== Task brief ==
Starting at the line that holds "You are a computer-use agent. 442x288 pixels." and stopping at the line that holds "Instruction: Open the Flow sidebar icon", restate the records below word for word, with both of those lines included.

== Source records ==
......
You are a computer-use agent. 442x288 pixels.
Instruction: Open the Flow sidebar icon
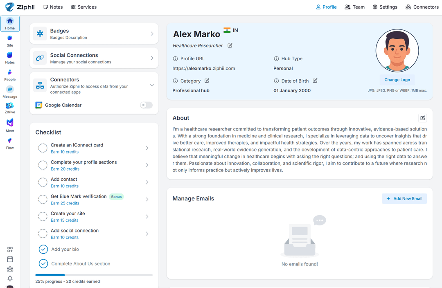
......
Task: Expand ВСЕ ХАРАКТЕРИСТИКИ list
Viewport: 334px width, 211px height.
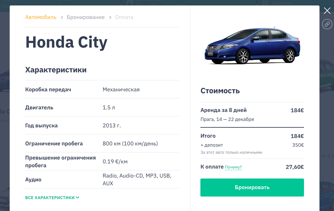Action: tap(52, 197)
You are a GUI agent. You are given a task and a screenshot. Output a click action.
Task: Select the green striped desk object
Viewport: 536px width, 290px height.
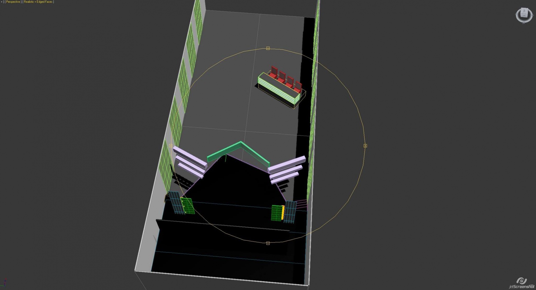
......
== Response below ==
You are a computer-use agent. 442x288 pixels.
Instruction: Open the Flow sidebar icon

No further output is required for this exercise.